2nd Union Minister of Commerce
- In office 6 April 1948 – 19 April 1950
- Preceded by: C. H. Bhabha
- Succeeded by: Jawaharlal Nehru

Personal details
- Born: 1888
- Died: 1970 (aged 81–82)

= Kshitish Chandra Neogy =

Indian politician

Kshitish Chandra Neogy (1888–1970), also known as KC Neogy, was an Indian politician from West Bengal. He was a member of the Constituent Assembly of India, member of the first Cabinet of independent India and the chairman of the first Finance Commission of India.

== Political career ==
Neogy was a member of the Indian National Congress and was elected as a member of the Central Legislative Assembly in 1920, 1923, 1926, 1930 representing Bengal and was returned to the assembly in successive elections. He held a number of important posts in Government of India including Chairman of the Planning Advisory Board and Indian Railway Enquiry Committee. He attended the Round Table Conferences representing the Orissa States. He was also a member of the United Nations Commission on Human Rights.

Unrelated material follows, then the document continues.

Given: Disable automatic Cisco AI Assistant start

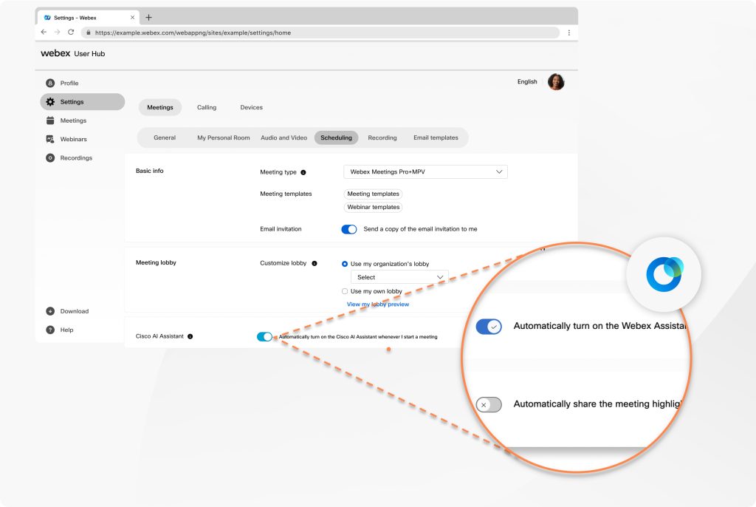Looking at the screenshot, I should 265,336.
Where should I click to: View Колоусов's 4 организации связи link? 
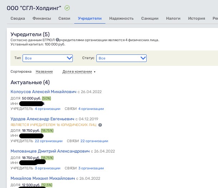pos(91,109)
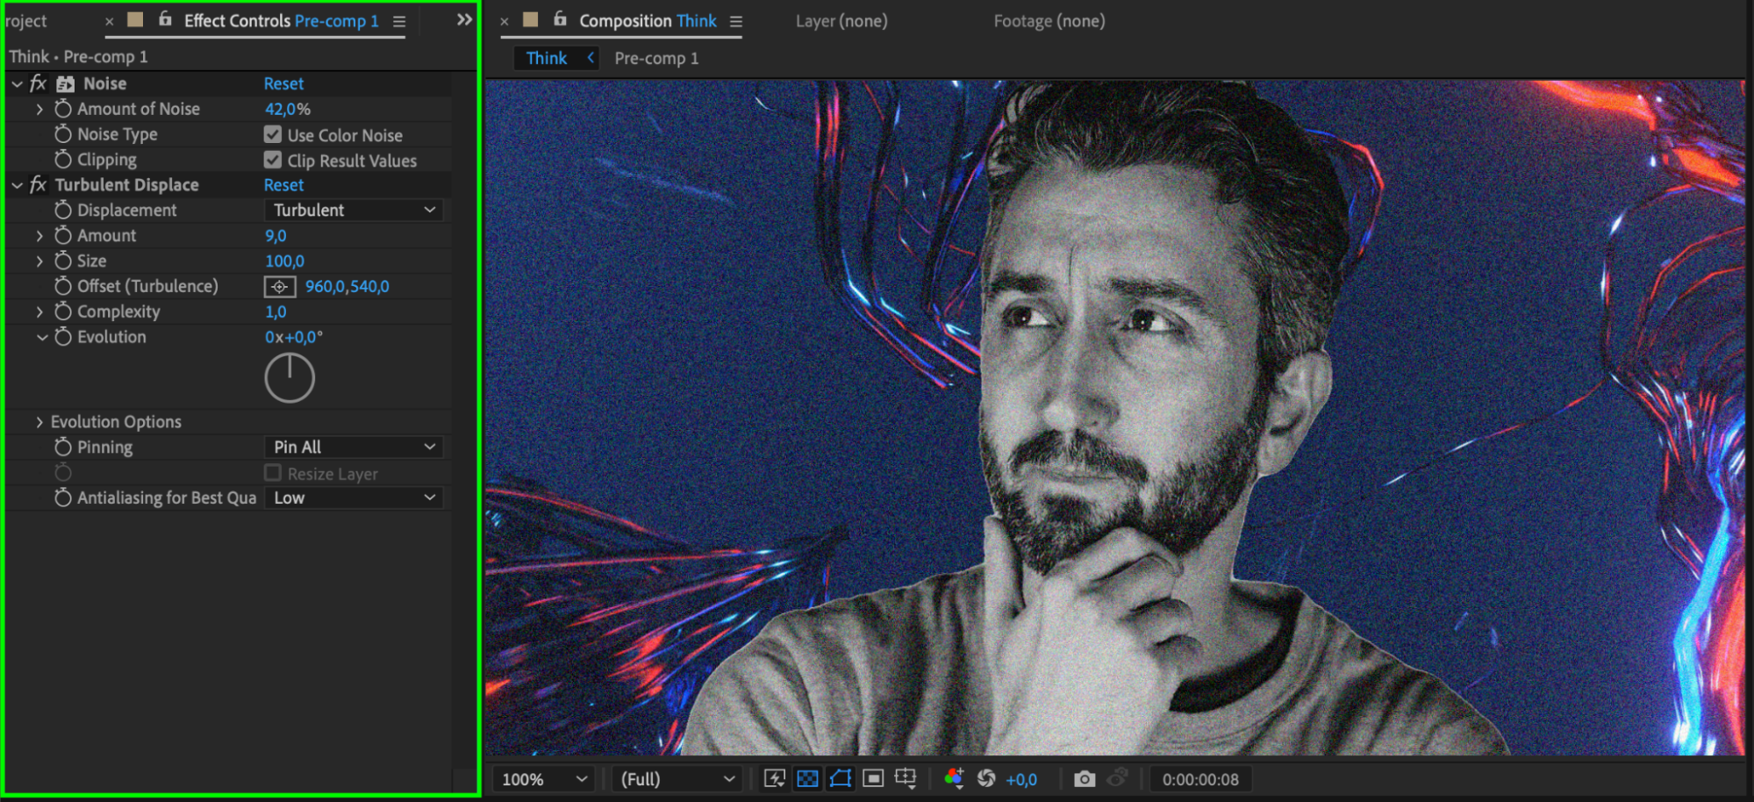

Neogy was elected as a member of the Constituent Assembly of India and after independence became a member of the First Cabinet of Independent India under Jawaharlal Nehru as the Minister of Relief and Rehabilitation and later as Minister for Commerce. After the resignation of R. K. Shanmukham Chetty, Neogy took charge as the second Finance Minister of India in 1948. He held office for just 35 days and did not get an opportunity to present a Budget since he resigned along with Syama Prasad Mookerjee.

On 22 November 1951, Neogy was appointed by the President of India as the chairman of the first Finance Commission of India.

Neogy had three children with his wife, Lila. His eldest son, Prithwish Neogy (1918–91), was a professor of art history at the University of Hawaii at Manoa, USA.